Stored data entries ->
------------------------------

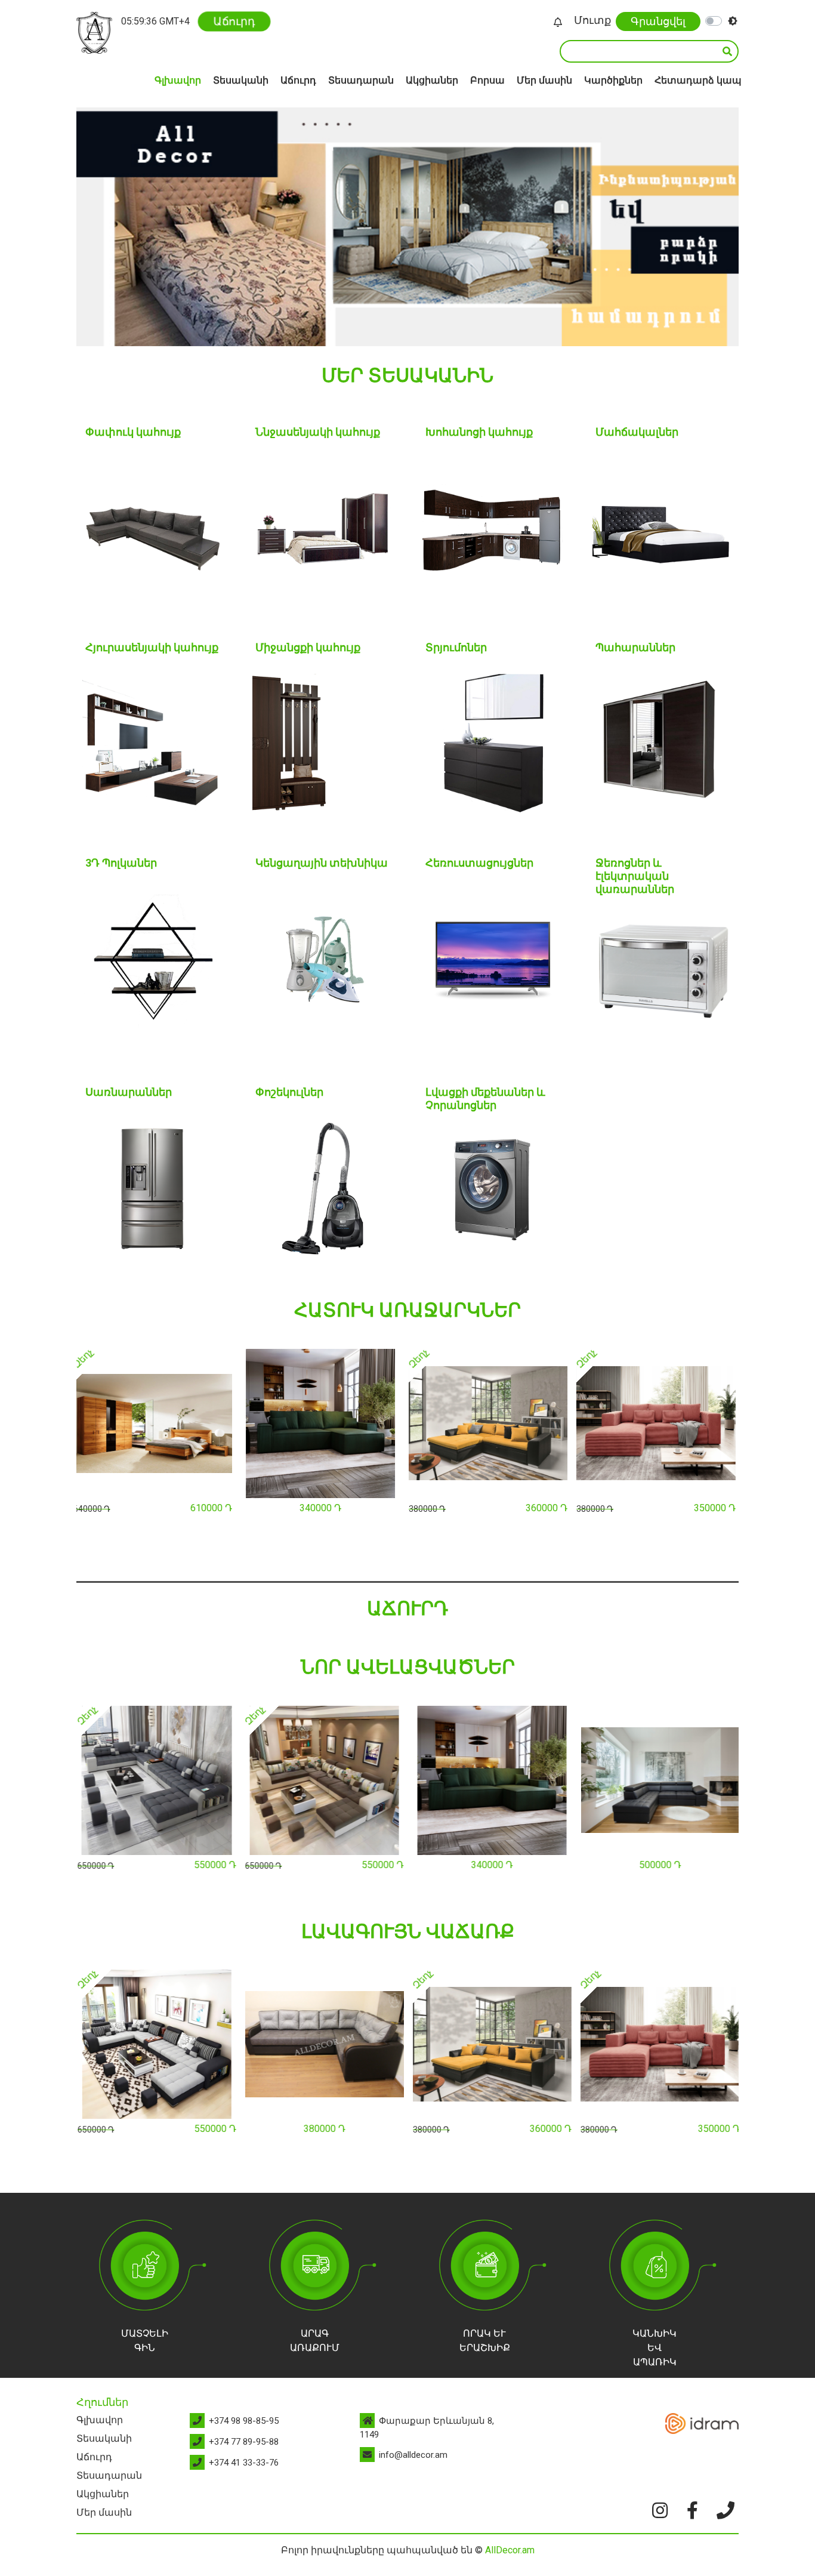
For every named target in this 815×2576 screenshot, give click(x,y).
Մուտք (592, 20)
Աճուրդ (234, 20)
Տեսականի (240, 80)
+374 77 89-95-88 (244, 2441)
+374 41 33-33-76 (244, 2462)
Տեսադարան (361, 80)
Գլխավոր (178, 80)
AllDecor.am (510, 2550)
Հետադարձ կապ (698, 80)
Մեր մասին (544, 80)
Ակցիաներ (432, 80)
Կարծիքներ (613, 80)
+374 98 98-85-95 (244, 2420)
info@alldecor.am (413, 2454)
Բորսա (487, 80)
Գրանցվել (658, 21)
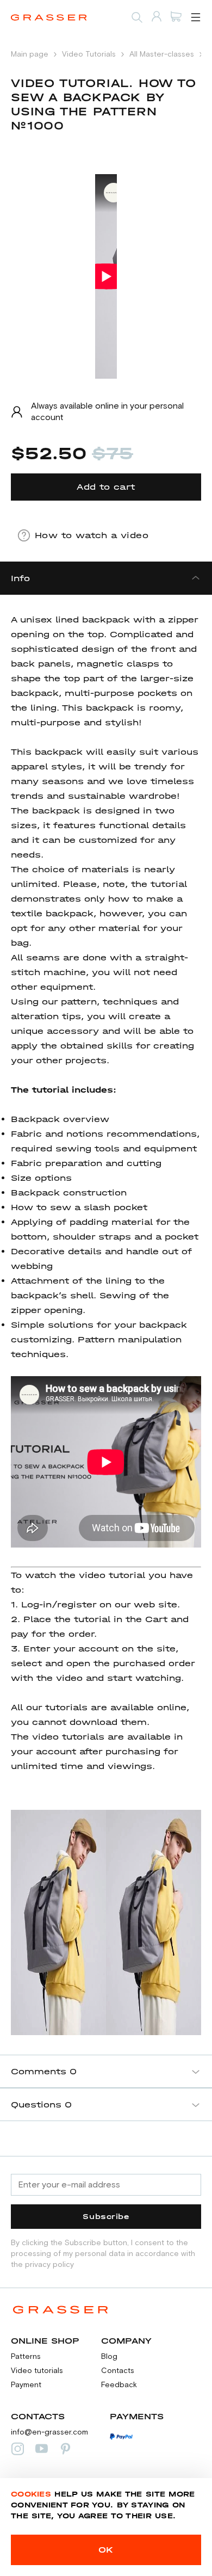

------------------------------

Task -> What is the exact wording of the lines from the one bearing "89-95-88 (244, 2441)" through the final line of the records above? Write it out without the pictures.

Task result ->
+374 77 89-95-88 (244, 2441)
+374 41 33-33-76 (244, 2462)
Տեսադարան (361, 80)
Գլխավոր (178, 80)
AllDecor.am (510, 2550)
Հետադարձ կապ (698, 80)
Մեր մասին (544, 80)
Ակցիաներ (432, 80)
Կարծիքներ (613, 80)
+374 98 98-85-95 (244, 2420)
info@alldecor.am (413, 2454)
Բորսա (487, 80)
Գրանցվել (658, 21)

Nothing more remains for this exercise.